As the dark days of winter hang on seemingly forever, bringing chilly winds and snowstorms to many parts of the U.S., taking some time off to escape to warmer climes is surely looking like a good option. But what if employees could take all of the time off they wanted to jet off to a tropical island or just hang out in their well-heated homes? Some companies, particularly in the tech sector, have policies that give employees unlimited vacation—a proposition that can be both a big draw and a potential danger.
Unlimited vacation sounds like a great way to boost employee morale—and it can be—but it’s not the right policy for every company and every employee, according to Jurate Schwartz of Proskauer Rose’s employment law counseling and training practice.
There are several benefits, both from the employer and employee perspective, to making vacation unlimited.
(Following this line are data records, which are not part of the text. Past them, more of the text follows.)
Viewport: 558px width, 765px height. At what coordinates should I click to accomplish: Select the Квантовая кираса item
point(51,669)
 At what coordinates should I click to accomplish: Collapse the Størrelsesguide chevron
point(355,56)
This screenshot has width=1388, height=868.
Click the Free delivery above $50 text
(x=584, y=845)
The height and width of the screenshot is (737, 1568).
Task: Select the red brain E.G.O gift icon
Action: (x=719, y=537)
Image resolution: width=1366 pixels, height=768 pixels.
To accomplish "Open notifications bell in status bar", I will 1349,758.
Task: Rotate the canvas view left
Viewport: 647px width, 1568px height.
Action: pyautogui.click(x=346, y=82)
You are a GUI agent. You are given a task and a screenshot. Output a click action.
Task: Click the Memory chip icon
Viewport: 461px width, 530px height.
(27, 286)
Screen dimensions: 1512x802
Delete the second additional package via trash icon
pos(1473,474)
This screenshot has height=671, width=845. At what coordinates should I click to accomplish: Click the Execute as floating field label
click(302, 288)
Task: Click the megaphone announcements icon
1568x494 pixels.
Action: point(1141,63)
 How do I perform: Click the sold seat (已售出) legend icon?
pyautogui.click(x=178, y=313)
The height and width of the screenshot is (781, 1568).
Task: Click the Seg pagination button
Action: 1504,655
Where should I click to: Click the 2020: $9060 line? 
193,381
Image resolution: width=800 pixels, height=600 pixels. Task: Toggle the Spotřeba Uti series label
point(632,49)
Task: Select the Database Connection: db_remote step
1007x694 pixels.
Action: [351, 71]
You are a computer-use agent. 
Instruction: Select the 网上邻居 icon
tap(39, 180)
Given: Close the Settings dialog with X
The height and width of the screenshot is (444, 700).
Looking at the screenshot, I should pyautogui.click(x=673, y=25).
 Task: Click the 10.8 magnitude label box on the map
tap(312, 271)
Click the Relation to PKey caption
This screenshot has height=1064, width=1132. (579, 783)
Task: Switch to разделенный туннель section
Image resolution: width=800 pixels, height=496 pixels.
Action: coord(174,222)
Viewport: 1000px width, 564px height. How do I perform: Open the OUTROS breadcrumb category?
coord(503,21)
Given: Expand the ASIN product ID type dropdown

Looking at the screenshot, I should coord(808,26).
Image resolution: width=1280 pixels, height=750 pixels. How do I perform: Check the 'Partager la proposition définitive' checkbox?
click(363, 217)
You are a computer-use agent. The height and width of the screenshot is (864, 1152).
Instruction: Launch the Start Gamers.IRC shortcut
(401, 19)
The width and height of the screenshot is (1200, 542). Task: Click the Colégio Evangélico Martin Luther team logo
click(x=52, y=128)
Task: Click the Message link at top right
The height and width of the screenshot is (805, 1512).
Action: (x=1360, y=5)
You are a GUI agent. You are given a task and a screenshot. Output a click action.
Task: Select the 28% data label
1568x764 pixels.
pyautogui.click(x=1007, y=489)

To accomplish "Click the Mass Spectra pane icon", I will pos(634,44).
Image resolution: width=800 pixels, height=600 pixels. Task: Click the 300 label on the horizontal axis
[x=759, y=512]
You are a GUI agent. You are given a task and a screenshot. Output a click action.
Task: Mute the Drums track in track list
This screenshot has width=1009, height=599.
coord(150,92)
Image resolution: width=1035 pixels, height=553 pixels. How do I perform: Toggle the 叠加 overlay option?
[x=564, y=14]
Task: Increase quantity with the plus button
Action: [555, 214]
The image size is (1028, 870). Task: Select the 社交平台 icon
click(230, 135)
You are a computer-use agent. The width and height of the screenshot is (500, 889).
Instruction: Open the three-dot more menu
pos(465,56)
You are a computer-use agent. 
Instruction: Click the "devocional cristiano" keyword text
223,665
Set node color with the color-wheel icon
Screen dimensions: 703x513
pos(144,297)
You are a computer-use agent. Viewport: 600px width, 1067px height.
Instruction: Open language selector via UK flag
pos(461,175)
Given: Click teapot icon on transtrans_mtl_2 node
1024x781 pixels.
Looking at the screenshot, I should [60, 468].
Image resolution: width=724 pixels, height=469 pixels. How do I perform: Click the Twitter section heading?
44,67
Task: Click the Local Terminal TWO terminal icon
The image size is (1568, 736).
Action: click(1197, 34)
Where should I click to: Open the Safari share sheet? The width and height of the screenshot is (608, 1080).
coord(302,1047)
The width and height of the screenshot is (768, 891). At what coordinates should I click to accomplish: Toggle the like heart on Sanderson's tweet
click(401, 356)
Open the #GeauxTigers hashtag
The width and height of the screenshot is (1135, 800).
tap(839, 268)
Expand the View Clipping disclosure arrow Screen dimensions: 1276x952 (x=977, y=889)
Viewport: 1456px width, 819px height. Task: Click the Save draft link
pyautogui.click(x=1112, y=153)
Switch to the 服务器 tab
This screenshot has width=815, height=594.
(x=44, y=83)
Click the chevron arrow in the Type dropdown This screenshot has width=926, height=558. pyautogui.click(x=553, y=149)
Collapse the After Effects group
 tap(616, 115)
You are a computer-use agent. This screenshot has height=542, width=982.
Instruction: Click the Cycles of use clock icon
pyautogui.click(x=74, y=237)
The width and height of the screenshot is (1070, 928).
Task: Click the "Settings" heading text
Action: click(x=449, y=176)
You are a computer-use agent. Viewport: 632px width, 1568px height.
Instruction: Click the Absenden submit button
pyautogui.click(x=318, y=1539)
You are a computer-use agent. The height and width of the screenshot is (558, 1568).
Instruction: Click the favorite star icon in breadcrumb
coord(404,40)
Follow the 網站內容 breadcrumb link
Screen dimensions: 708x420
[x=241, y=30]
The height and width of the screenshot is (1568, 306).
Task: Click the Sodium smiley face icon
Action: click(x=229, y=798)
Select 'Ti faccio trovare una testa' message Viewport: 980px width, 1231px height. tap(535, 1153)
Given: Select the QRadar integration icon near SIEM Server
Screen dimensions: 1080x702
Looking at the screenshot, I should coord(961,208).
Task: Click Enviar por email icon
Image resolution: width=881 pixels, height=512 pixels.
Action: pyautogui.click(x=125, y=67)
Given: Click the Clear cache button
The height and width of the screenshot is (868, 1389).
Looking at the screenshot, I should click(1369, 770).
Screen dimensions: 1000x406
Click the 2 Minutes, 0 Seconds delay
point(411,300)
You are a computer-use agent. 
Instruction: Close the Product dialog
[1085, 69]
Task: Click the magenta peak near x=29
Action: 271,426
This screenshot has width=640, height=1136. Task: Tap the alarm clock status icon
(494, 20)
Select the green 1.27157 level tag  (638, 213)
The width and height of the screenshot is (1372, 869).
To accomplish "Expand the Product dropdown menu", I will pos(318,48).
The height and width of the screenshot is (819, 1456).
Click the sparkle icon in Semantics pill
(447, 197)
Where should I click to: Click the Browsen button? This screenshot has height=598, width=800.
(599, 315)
Giving workers this kind of authority can engender the feeling that their employer respects their judgment. “Employees feel trusted, and that’s huge,” Schwartz told CorpCounsel.com. “Going to a workplace where you know that you are given this right to exercise your discretion in when and how much time you will take off—it’s a huge recruiting tool, it’s helpful to attract excellent talent,” she said.
An unlimited vacation policy, she added, can also be quite helpful in jurisdictions where employers are required to pay employees for their unused accrued vacation time after employment is terminated. With no set amount of vacation time, there will be no need to hand employees another check as they walk out the door.
Not many companies currently have these types of policies. Statistics from the Society for Human Resource Management (SHRM) show that in 2013 only 1 percent of U.S. companies offered workers unlimited vacation.
Schwartz said she believes unlimited vacation is only really suitable in “limited environments,” where work is project-based, employees are exempt under the Fair Labor Standards Act and workers have enough to do that they can’t achieve it all if they take too much time off. For example, the policy could work well for software engineers who could opt to take an unlimited vacation after they finish a program for a client or perhaps a salesperson might be able to get away for an unlimited time after he or she has met a required sales quota.
It also helps, Schwartz explained, if the workers do a lot of their tasks independently. “Where you have a team working together or where productivity is driven in a different way, these policies might not work,” she said. Clearly, if one team member is sunbathing in the Caribbean, while his or her counterparts are working hard on a group task at headquarters, there could be trouble ahead.
For in-house counsel and the human resources team, there are a few caveats to consider when drafting and enforcing an unlimited vacation policy. According to Schwartz, although it’s rare that an employee uses bad judgment and abuses the privilege, it’s still important to keep some ground rules in place.
“You can’t just wake up in the morning and say: ‘I’ll show up when I feel like it,’” Schwartz said. Employees should still be required to ask permission from HR or their supervisor to take vacation, and there should be standards as to how far in advance the request is filed.
In addition, she advises that employers make sure the unlimited vacation policy says that “time off is subject to the employee accomplishing professional responsibilities.” If the company or a client needs the employee to stick around the office, they should.
Adopters of the unlimited vacation policy should also be wary of the potential for disparate-treatment claims, particularly, if the work employees are doing is not project-based. “If you have no cap on the days, and one employee gets a month off but then another one, due to schedule or workload, is not allowed to take an entire month off and gets two weeks, then there could be a claim of disparate treatment, especially if the employee is of a different demographic characteristic,” noted Schwartz.